> Task brief:
In the lines from the one containing "Remove Seine et" through the last line, rename "Expand" to "Unfold". Return only those lines with everything else unchanged.

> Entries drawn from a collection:
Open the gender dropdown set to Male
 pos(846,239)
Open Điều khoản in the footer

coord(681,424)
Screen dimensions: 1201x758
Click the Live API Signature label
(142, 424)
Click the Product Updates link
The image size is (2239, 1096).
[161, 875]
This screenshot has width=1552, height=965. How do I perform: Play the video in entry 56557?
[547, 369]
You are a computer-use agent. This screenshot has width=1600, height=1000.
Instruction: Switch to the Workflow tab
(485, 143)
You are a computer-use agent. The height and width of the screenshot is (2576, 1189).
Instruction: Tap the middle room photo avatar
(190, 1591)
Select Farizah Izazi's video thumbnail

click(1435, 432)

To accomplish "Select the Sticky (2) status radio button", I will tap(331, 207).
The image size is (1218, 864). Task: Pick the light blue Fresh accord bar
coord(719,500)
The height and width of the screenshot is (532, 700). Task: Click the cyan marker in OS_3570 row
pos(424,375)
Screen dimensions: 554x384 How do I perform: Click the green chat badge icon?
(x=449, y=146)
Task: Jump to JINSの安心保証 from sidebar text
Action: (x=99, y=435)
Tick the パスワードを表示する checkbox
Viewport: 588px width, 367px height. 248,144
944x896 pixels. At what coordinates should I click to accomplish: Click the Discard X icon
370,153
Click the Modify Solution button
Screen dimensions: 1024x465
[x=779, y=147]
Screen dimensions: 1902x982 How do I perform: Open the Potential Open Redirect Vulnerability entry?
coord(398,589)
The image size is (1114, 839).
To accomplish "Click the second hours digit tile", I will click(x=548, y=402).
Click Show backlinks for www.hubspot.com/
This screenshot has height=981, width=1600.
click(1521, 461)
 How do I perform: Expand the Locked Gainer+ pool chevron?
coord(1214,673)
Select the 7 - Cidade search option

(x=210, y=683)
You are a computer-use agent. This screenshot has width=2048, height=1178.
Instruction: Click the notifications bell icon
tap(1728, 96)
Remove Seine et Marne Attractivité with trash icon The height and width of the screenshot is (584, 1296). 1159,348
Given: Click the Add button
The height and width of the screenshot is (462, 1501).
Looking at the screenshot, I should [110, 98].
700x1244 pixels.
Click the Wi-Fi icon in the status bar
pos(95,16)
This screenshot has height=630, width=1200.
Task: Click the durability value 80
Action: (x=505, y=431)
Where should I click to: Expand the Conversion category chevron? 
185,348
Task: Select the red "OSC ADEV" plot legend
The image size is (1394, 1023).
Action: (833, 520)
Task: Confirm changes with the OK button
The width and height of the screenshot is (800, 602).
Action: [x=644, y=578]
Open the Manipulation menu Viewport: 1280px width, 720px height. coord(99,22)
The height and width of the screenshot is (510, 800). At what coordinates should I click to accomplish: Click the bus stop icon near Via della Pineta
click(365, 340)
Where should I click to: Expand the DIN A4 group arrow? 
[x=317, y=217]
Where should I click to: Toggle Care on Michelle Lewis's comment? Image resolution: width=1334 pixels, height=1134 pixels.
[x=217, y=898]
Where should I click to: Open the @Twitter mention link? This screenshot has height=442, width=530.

> Exercise solution:
Remove Seine et Marne Attractivité with trash icon The height and width of the screenshot is (584, 1296). 1159,348
Given: Click the Add button
The height and width of the screenshot is (462, 1501).
Looking at the screenshot, I should [110, 98].
700x1244 pixels.
Click the Wi-Fi icon in the status bar
pos(95,16)
This screenshot has height=630, width=1200.
Task: Click the durability value 80
Action: (x=505, y=431)
Where should I click to: Unfold the Conversion category chevron? 
185,348
Task: Select the red "OSC ADEV" plot legend
The image size is (1394, 1023).
Action: (833, 520)
Task: Confirm changes with the OK button
The width and height of the screenshot is (800, 602).
Action: [x=644, y=578]
Open the Manipulation menu Viewport: 1280px width, 720px height. coord(99,22)
The height and width of the screenshot is (510, 800). At what coordinates should I click to accomplish: Click the bus stop icon near Via della Pineta
click(365, 340)
Where should I click to: Unfold the DIN A4 group arrow? 
[x=317, y=217]
Where should I click to: Toggle Care on Michelle Lewis's comment? Image resolution: width=1334 pixels, height=1134 pixels.
[x=217, y=898]
Where should I click to: Open the @Twitter mention link? This screenshot has height=442, width=530.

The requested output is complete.